LOOKING BACK
We are a couple of months away from what has become the largest and most successful softball tournament that is currently being held in the state of Kentucky, the Woodbine Rebel Invitational. The success of this tournament is due to the organizational skills and hard work of brothers Jimmy and Bobby Hendrickson and their families’ love of the game.
Unfortunately the game of softball across the state is slowly becoming extinct. Large tournaments from the past such as The Thoroughbred Classic, The Louisville Invitational, and The Lake Cumberland Classic no longer attract the large number of teams that they had in the past.
There used to be as many as 350 teams who were part of the Amateur Softball Association of Kentucky, and around 30 teams who could compete at a high level of play.
My buddy Paul Jones can take you back to the forties, when softball was played competively, but most of those guys like Paul himself preferred baseball. Some of those fellows eventually turned softball like Paul and Ed Clouse and George Crabtree to name a few.

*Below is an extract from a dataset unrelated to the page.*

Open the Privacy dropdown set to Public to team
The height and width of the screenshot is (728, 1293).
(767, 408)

It was in the fifties church teams formed a league and as the game became more and more competitive in the early sixties in Corbin, an Independent League was formed and was under the direction of Gene Leigh, who built a couple of new fields.
When they built the new fields they attracted teams from Williamsburg and Barbourville to play in the Corbin League. There were teams sponsored by Pepsi-Cola, Bondurant Drug, The Drive Inn Prescription Shop, The Bank of Williamsburg and various other sponsors from time to time such as American Greeting Card and Forrest Products.

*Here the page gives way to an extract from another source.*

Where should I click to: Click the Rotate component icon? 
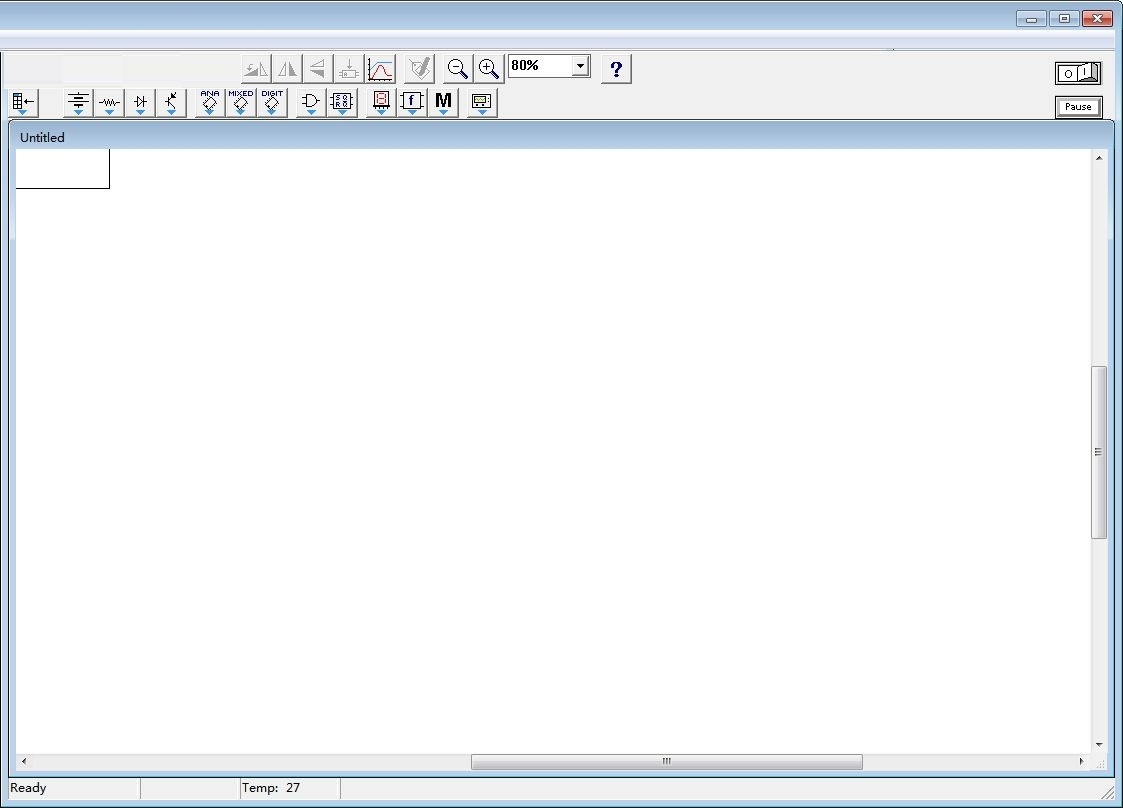[256, 69]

In the ‘70’s the quality of play really picked up with tournament play each weekend as teams began to travel.
Pepsi-Cola was the class of the mountains as they played in top tournaments in Tennessee, The Carolinas, Georgia, Florida and Alabama, and later played in Las Vegas and Oklahoma.
In the mid ‘70s, there was no class distinction as all teams competed on the same level.
In 1974 Pepsi Cola won the state championship. Southeastern Kentucky had several teams that would challenge for that title at various times in the decade of the ‘70s.
Doc Raders of Pineville was a contender each year, twice winning a state championship as well. Bob Mullens Ford was a strong team from London and New Big Creek, out of Manchester, was yet another contender.
The Woobine Rebels and Forrest Products were very competitive teams that traveled and competed at high level in those years.
In the ‘80s, 90s and 2000s, league play thinned out and tournament play became more prevalent.
The equipment changed with softballs becoming livelier and the advent of thin walled metal bats, the old ballparks with 285 foot to 300-foot fences simply became obsolete.
Teams were classified and home run limits were instituted in an effort to slow down a game that was moving too fast. Your outstanding players were banding together to form teams that could dominate the game.
You now have probably ten teams that far outclass all the others.
The Woodbine Tournament managers Jimmy and Bobby Hendrickson have initiated a one home run limit per game and continue to play on the small fields built in the ‘70s at Miller Park on Barton Mill Road in Corbin.
While softball continues to die a slow death across Kentucky, the Hendrickson family is sure to have at least 36 teams play in what has developed into the state’s best tournament.
This tournament does a great deal to help the economy of Corbin as teams come from all over Kentucky as well as several other states. Motel rooms fill up and local restaurants benefit from the players and their families and friends along with other fans that follow the teams.
This is an event the city needs to get behind and support.